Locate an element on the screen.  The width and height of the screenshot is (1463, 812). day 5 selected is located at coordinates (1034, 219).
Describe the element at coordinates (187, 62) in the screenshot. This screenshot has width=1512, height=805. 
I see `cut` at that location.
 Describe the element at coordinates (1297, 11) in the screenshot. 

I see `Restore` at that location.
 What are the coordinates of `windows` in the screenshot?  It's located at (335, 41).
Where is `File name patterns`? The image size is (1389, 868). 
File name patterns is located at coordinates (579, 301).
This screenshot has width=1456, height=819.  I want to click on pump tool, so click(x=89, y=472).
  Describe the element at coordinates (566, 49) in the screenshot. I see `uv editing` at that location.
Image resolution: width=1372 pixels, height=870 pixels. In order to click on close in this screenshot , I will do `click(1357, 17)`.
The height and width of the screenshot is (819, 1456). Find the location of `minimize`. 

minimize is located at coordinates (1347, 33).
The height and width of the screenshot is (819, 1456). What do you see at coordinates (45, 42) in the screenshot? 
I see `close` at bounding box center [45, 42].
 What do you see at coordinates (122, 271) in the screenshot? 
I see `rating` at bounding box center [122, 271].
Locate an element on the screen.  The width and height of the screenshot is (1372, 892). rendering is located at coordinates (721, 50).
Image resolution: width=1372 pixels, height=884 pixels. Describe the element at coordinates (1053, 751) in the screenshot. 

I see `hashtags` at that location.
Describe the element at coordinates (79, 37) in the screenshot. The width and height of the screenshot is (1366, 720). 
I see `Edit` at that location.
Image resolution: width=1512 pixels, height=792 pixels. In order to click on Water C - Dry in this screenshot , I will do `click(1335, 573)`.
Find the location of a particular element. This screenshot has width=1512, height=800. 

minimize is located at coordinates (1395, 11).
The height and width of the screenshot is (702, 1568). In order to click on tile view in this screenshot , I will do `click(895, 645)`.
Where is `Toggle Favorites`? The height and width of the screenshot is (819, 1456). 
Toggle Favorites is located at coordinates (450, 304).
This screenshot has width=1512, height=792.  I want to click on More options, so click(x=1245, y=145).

++++++++

• [What to work on]: Copy out the material above, from the line with "What are the" through the line with "minimize is located at coordinates (1347, 33).", keeping both of those lines.

• [Task answer]:
 What are the coordinates of `windows` in the screenshot?  It's located at (335, 41).
Where is `File name patterns`? The image size is (1389, 868). 
File name patterns is located at coordinates (579, 301).
This screenshot has width=1456, height=819.  I want to click on pump tool, so click(x=89, y=472).
  Describe the element at coordinates (566, 49) in the screenshot. I see `uv editing` at that location.
Image resolution: width=1372 pixels, height=870 pixels. In order to click on close in this screenshot , I will do `click(1357, 17)`.
The height and width of the screenshot is (819, 1456). Find the location of `minimize`. 

minimize is located at coordinates (1347, 33).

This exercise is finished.